▸ Work to be completed
Word for word, set down the lines from the one that contains "You are a computer-use agent. Viewport: 1603px" through the final line of the data; no pictures belong in the copy.

(Dataset entries)
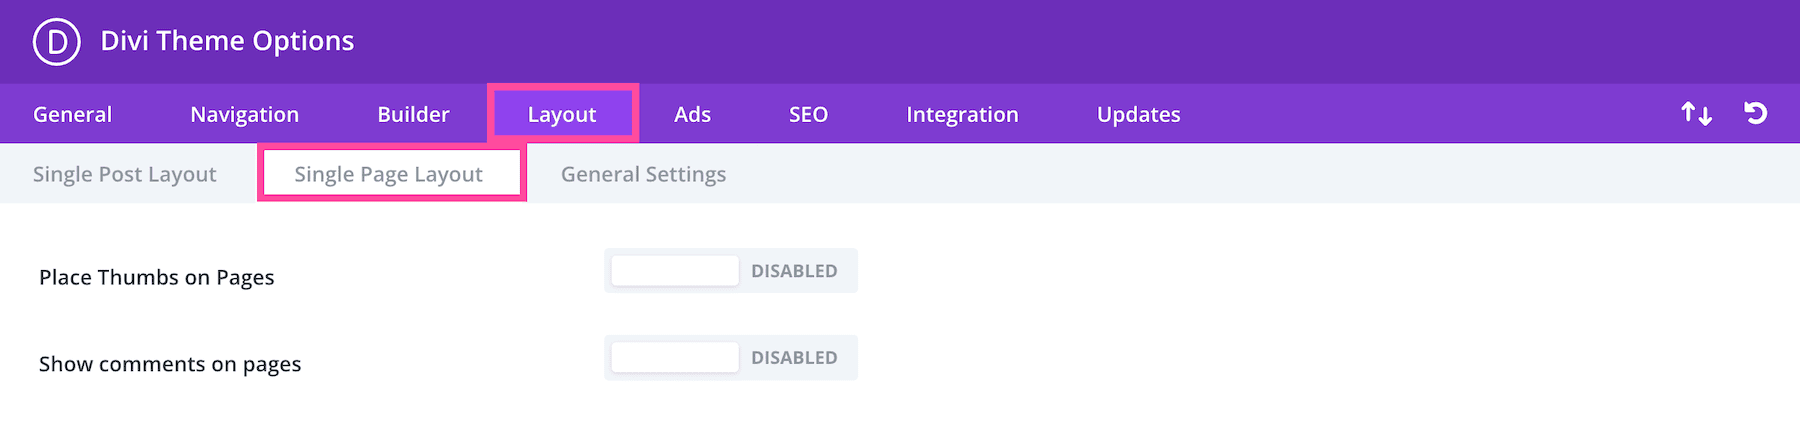Switch to the General tab
The width and height of the screenshot is (1800, 432).
point(72,115)
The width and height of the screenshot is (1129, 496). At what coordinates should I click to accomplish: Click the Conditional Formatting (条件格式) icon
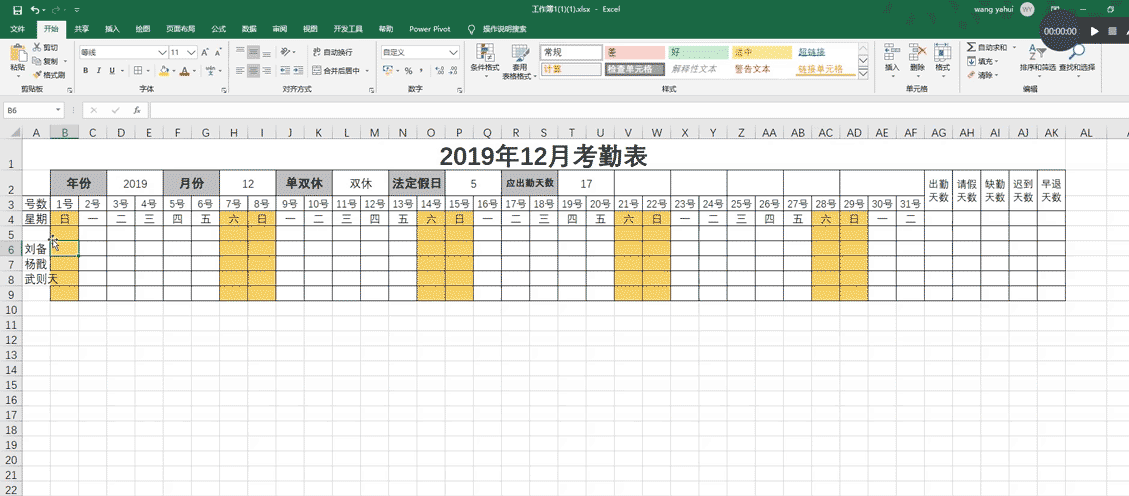tap(485, 53)
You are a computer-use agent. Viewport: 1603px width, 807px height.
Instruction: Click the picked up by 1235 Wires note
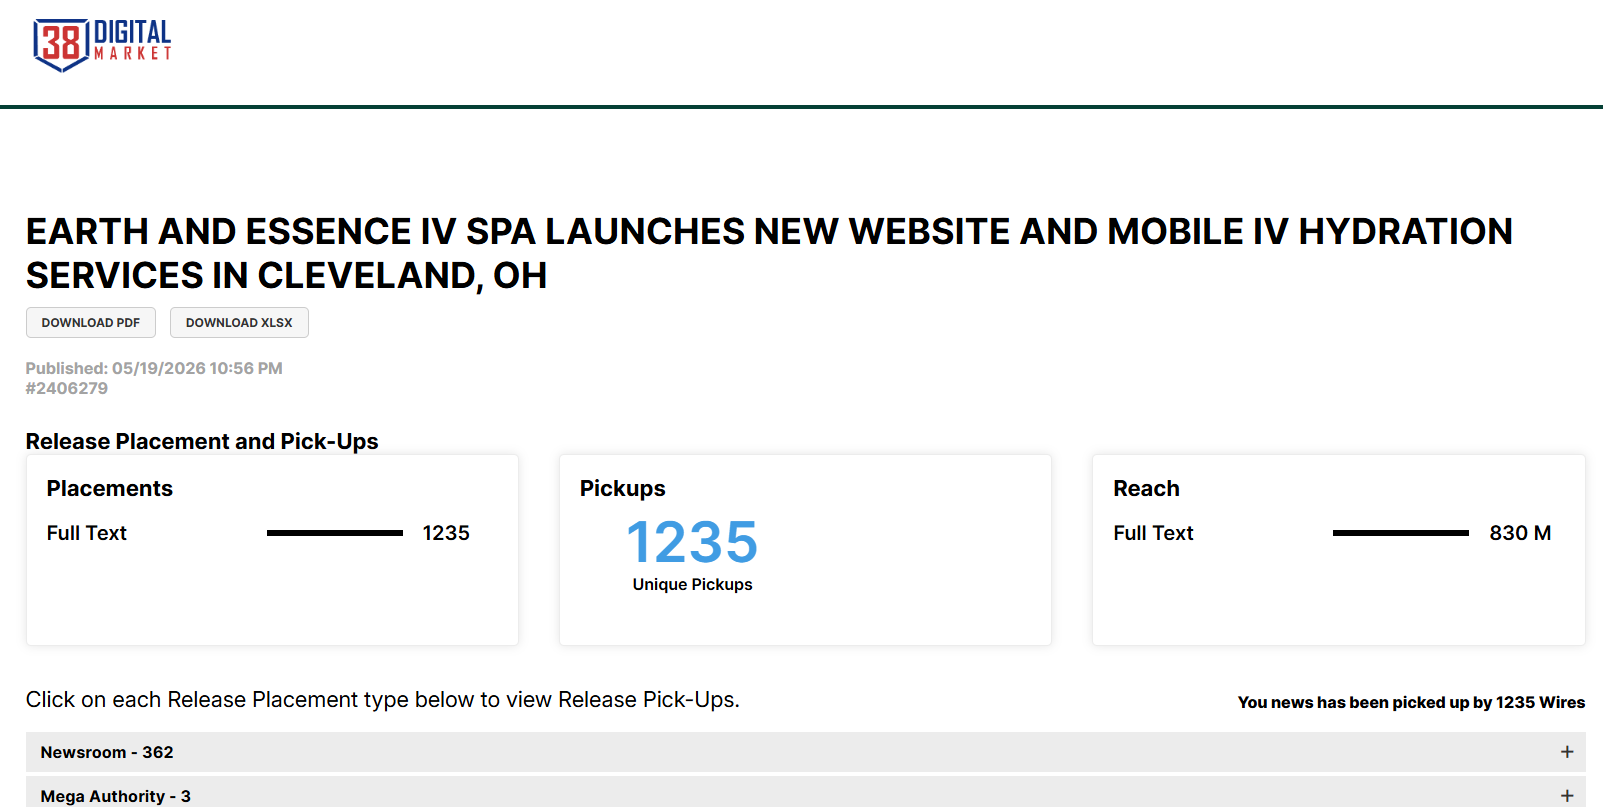(1411, 702)
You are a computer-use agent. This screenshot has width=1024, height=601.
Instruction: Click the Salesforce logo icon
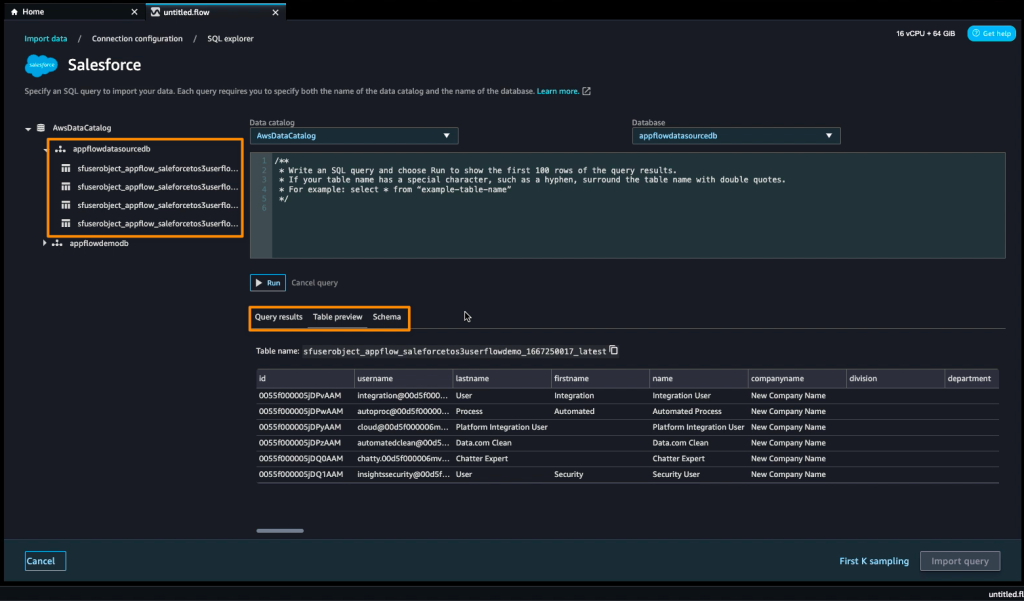(x=41, y=65)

▸ Answer section
You are a computer-use agent. Viewport: 1603px width, 807px height.
Instruction: Click the picked up by 1235 Wires note
(1411, 702)
You are a computer-use agent. This screenshot has width=1024, height=601.
Instruction: Click the Salesforce logo icon
(x=41, y=65)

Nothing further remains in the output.